Treacle Walker

 Treacle Walker, by Alan Garner

This very short novel was shortlisted for the Booker Prize in 2022, which I find an unusual choice.  I like Garner; it's neat that he was up for the Booker; but did anybody understand this one?  OK, here we go:

Young Joe Coppock lives alone in an old house with a massive chimney, and he's supposed to wear a patch to strengthen his lazy eye.  When the rag-and-bone man comes by, Joe trades his old pajamas and a lamb bone he found for an old china pot and a donkey stone* marked with (from the description) the Uffington Horse.  Joe is stunned to find that these things give him the glamorie -- suddenly he can see things in other layers of reality, though only with one eye.  He and Treacle Walker, the rag-and-bone man, develop a strange friendship.

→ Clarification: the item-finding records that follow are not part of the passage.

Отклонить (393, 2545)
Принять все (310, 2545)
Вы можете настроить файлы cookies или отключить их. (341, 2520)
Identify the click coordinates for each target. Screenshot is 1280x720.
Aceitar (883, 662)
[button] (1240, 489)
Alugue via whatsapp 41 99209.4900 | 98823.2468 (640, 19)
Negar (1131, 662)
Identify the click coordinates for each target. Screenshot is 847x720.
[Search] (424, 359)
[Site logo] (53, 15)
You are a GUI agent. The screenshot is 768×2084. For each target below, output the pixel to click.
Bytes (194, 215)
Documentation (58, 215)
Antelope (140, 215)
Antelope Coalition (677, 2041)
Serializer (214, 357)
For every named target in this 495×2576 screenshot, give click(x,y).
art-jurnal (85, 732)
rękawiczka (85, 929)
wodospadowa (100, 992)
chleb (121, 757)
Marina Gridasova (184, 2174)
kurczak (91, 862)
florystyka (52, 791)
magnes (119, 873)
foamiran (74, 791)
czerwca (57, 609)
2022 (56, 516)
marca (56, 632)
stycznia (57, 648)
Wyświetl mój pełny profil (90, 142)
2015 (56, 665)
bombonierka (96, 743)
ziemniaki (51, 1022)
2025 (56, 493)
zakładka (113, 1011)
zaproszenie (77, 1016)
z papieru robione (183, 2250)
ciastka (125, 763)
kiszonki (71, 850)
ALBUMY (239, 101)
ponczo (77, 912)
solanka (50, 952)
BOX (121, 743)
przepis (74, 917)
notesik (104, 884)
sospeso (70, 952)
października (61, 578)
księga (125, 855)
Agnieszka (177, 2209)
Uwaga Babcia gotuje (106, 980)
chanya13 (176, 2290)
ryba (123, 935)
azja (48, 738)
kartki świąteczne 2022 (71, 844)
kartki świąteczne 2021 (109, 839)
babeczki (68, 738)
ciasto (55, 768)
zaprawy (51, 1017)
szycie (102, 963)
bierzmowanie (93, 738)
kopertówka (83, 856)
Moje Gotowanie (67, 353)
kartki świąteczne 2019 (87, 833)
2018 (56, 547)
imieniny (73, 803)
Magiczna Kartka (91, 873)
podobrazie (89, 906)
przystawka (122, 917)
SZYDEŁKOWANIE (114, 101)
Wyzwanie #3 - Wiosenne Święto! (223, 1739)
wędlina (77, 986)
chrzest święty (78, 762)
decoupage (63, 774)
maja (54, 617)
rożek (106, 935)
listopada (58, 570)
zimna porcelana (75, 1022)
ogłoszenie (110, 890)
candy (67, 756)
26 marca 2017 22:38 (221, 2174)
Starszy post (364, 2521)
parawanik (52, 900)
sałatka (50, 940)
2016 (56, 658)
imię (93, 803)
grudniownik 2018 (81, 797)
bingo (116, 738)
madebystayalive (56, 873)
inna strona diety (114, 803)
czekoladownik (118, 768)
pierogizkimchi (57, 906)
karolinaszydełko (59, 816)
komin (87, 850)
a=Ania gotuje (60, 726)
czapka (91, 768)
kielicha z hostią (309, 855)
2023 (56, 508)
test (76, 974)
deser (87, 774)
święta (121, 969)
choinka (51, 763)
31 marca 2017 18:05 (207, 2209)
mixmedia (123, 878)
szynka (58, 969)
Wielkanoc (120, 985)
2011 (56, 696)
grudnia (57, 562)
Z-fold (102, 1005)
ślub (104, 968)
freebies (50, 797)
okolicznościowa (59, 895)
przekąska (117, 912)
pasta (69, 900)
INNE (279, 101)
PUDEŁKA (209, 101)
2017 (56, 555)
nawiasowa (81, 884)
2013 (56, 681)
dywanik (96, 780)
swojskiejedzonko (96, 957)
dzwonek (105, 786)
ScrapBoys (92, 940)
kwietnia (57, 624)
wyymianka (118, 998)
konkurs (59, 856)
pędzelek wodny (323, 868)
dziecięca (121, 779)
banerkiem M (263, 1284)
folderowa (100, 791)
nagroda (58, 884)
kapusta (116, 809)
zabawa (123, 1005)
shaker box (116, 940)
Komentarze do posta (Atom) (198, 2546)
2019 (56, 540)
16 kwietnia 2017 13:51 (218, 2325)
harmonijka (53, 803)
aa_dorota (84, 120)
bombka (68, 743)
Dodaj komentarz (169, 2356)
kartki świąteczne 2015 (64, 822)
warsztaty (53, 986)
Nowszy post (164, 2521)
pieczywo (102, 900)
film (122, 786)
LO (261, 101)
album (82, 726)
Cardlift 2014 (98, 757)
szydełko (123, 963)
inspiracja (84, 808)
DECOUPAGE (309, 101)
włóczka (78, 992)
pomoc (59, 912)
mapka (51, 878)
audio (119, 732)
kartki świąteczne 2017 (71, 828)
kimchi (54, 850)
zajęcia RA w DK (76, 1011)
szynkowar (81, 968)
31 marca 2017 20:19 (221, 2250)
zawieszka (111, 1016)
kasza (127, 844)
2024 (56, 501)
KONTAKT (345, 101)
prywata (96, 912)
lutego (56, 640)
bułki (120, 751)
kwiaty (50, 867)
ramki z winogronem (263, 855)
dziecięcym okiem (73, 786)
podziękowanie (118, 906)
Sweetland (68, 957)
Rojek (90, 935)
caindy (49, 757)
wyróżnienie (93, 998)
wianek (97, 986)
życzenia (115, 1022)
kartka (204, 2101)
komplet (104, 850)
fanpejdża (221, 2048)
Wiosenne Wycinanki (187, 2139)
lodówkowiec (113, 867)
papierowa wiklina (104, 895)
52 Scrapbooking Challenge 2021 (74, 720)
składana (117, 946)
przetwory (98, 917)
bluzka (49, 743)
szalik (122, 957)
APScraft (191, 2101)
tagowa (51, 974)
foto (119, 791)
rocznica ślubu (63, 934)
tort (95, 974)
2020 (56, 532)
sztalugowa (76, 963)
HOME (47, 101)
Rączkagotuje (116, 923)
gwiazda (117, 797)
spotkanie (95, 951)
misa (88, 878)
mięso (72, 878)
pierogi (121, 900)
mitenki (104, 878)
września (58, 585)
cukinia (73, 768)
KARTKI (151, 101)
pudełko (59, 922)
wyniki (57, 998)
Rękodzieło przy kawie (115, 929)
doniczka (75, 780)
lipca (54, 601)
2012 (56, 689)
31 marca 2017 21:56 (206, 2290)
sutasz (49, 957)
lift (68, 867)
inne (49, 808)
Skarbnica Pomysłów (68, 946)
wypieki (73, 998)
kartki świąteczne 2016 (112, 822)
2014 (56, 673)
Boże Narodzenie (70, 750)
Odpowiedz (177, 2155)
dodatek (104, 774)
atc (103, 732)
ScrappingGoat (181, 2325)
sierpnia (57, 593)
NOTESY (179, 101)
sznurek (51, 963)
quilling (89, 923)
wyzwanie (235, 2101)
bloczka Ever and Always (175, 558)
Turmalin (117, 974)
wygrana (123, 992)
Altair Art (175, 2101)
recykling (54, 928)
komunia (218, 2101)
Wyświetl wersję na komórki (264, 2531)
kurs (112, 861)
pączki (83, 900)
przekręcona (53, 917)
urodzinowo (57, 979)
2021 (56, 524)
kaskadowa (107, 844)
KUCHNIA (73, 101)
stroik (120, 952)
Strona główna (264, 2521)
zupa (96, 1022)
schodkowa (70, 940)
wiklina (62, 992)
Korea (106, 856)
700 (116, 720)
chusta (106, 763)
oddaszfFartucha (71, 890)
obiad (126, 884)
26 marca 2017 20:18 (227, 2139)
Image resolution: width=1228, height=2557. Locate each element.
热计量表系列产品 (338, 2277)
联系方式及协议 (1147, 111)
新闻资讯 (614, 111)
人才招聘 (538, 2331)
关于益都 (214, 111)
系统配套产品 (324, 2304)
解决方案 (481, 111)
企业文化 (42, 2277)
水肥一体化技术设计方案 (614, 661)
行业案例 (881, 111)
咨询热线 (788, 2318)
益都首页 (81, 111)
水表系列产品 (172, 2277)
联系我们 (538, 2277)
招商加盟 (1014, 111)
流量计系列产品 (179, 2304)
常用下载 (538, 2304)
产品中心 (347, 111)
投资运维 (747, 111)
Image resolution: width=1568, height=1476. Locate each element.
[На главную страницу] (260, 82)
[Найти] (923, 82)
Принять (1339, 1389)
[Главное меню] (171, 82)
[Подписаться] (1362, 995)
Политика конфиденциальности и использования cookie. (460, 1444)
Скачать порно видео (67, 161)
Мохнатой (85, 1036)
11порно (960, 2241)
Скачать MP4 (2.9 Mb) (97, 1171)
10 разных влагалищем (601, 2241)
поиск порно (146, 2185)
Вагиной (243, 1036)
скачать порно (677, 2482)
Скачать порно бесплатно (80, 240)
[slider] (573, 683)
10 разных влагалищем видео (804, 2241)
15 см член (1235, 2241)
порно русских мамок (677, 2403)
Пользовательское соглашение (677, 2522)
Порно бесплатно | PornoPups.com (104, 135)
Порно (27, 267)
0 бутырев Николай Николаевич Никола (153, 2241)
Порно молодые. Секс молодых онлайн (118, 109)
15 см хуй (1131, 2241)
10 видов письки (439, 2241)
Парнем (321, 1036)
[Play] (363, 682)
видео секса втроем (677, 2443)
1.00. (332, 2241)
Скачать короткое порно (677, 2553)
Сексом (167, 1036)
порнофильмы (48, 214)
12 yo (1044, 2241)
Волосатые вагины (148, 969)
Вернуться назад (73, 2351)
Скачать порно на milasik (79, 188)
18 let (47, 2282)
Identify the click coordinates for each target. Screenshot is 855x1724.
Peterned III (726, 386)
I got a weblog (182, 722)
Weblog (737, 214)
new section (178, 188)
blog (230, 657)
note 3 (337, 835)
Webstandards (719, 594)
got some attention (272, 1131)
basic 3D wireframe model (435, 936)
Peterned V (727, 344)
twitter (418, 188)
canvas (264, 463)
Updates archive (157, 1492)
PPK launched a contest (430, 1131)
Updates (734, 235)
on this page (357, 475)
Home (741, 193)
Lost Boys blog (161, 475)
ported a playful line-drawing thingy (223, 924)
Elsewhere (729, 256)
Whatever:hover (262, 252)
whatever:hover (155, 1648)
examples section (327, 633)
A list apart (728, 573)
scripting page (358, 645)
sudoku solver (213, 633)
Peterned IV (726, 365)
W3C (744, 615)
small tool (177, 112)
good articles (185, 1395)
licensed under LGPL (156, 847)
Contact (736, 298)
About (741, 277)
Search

I'm not at all sure that Joe is actually alive.  He lives alone, reading his favorite comics (such as Stonehenge Kit, the Ancient Brit, Garner's own favorite from childhood) and playing with his marbles.  I'm not sure he eats.  This is a really strange story, though about what you'd expect if you know Garner's style.  When I read his last novel, Boneland, and Four British Fantasists at the same time, I commented:

Butler comments on Garner's movement toward prose that becomes starker and more reliant on dialogue -- so that it's not very easy to read -- and on his preoccupation with the area of Cheshire where his family has lived for generations.  Butler says that Garner wants to make his readers work a bit to enter the particular world of this one landscape; he doesn't just want to give it away to any-old-body.  That is certainly true; he is opaque to the point of frustration.  Butler contrasts this with DWJ's attitude -- which I find far more sympathetic -- that it isn't fair to write for children and assume that they can visit a particular place.

Garner is still opaque, though this time he doesn't seem so obsessed with Cheshire.  At least, I don't know where this story is supposed to take place; it seems more like an unspecific fantasy place.  Still mostly dialogue, still extremely obscure.  Indeed this story seems to be written for an audience of one -- Garner himself -- and not a lot of others.  Still, it's quite interesting, and you can see an artist at work, even if you don't know quite what you're looking at.  The brevity makes it a fascinating visit into a strange land, not lengthy enough to lose patience with the exercise.


*I had to look up donkey stone; it was a manufactured product that was first used to make factory steps non-skid, and then to put a finish on doorsteps.  You've probably seen accounts of British housewives scrubbing and whitening their doorsteps; donkey stones were what they used.  The first brand stamped a donkey on it.